SOURCE MATERIAL |
------------------------------------------------------------

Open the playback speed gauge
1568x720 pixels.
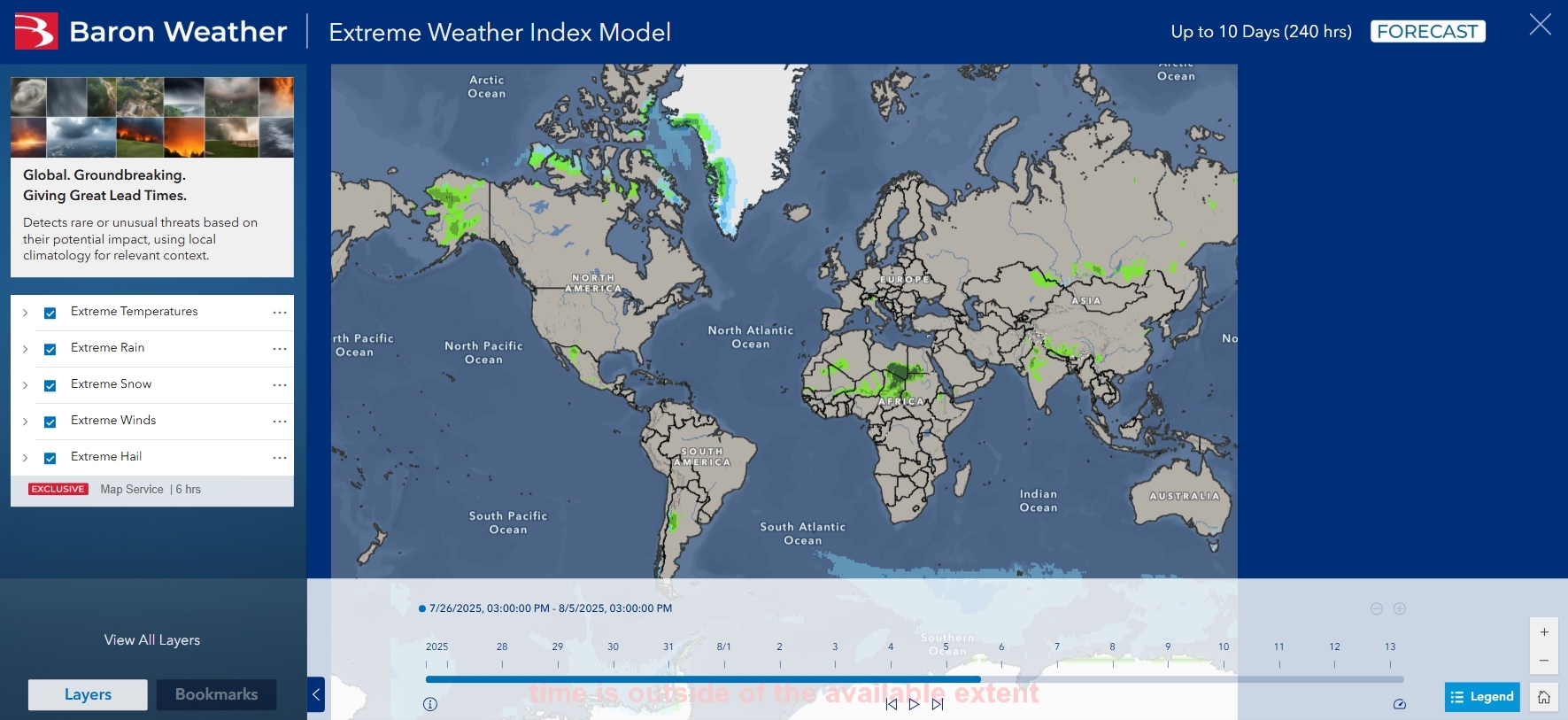point(1399,704)
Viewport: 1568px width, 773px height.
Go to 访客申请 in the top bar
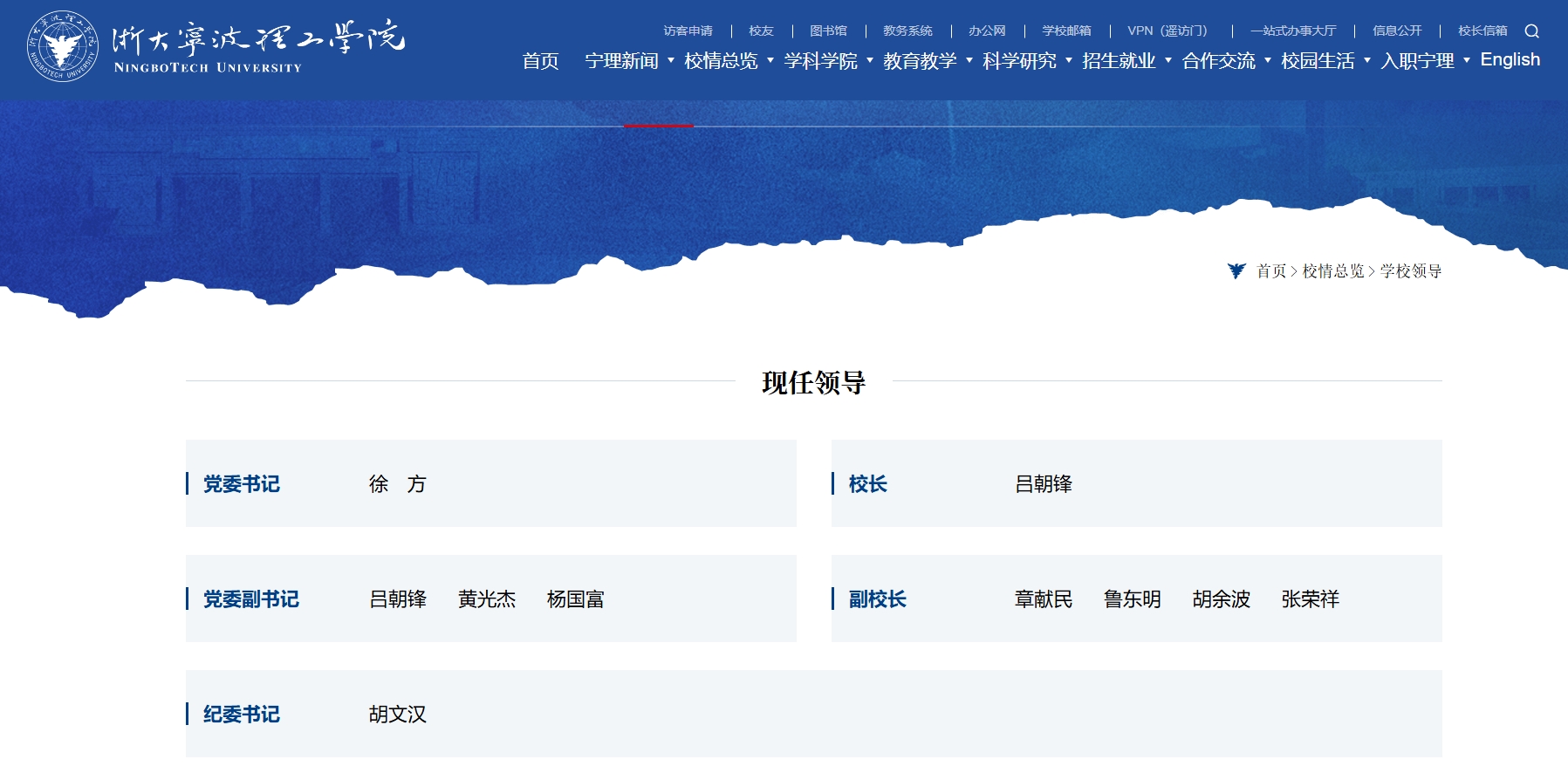point(688,31)

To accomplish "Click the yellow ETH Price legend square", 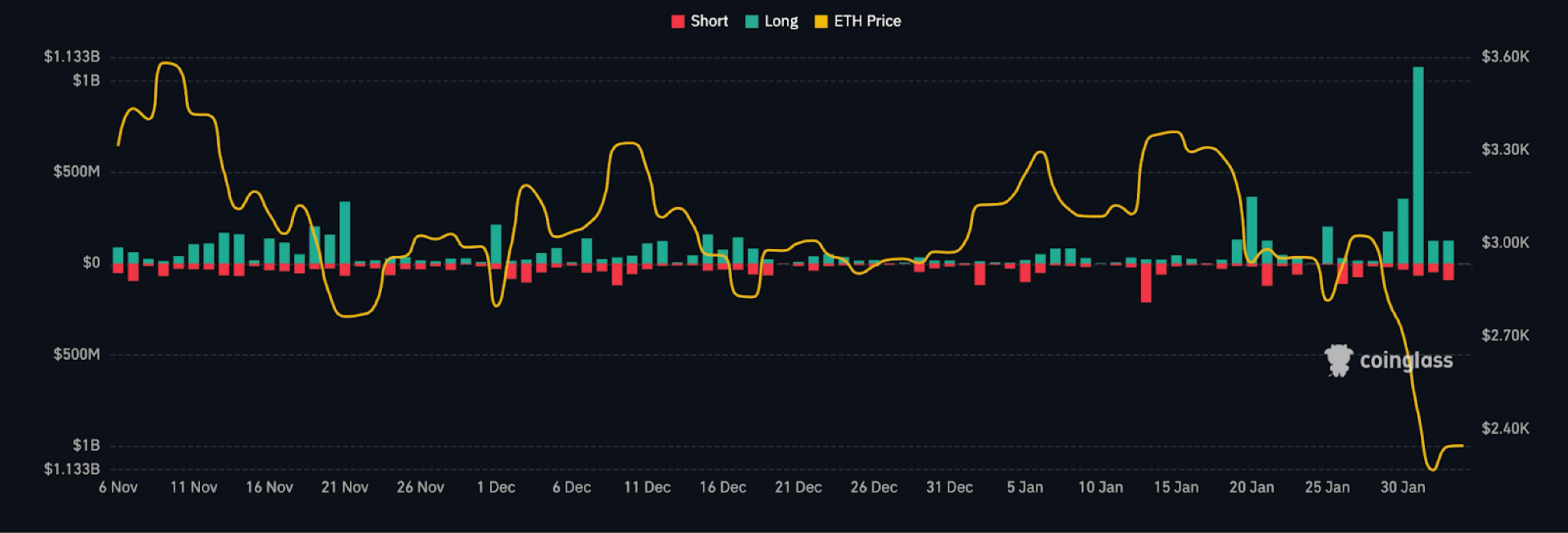I will pyautogui.click(x=821, y=21).
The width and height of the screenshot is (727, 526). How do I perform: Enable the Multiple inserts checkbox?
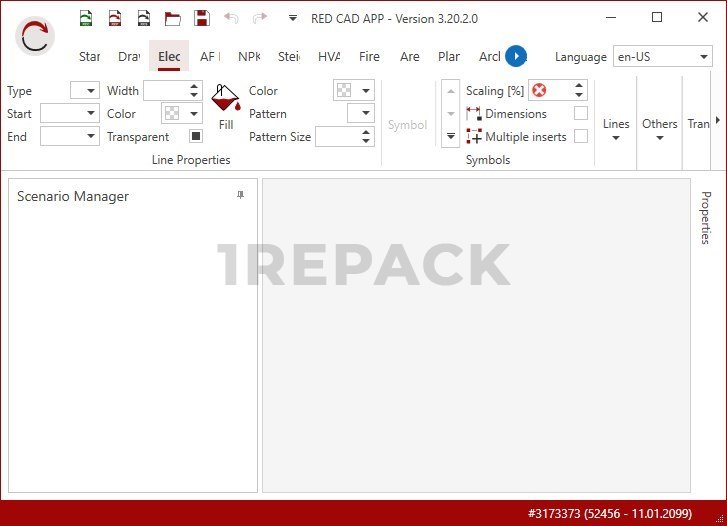pyautogui.click(x=580, y=137)
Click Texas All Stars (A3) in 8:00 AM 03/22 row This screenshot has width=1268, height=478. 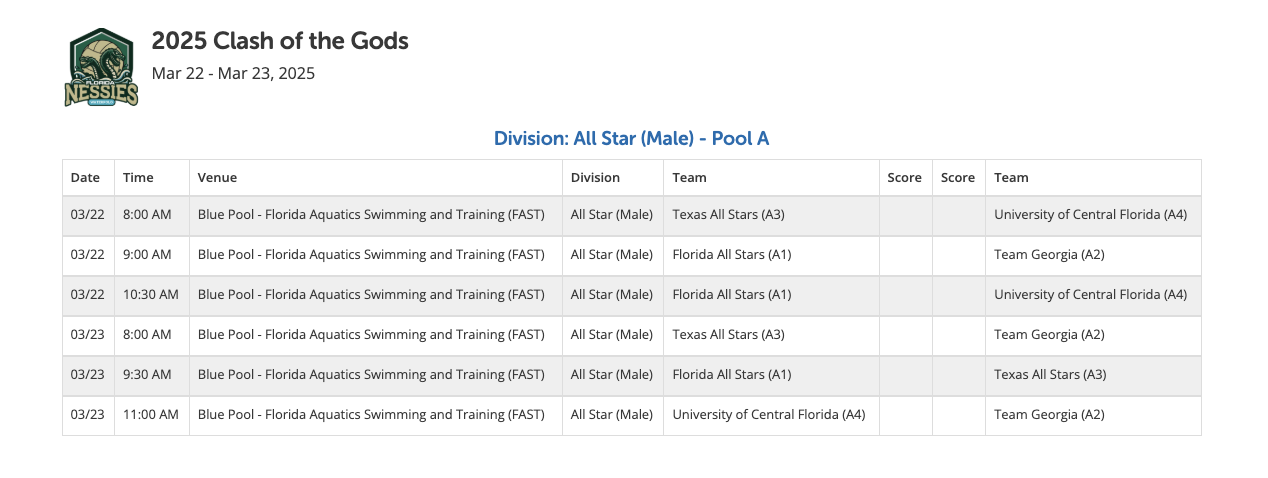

------------------------------------------------------------

PROBLEM STATEMENT | Only the lines from the one with "The width and" through the final line of the entries above are to be repeated, exactly as written and without pictures.

EXERCISE RESPONSE |
The width and height of the screenshot is (727, 526). How do I perform: Enable the Multiple inserts checkbox?
pyautogui.click(x=580, y=137)
Click Texas All Stars (A3) in 8:00 AM 03/22 row This screenshot has width=1268, height=478. 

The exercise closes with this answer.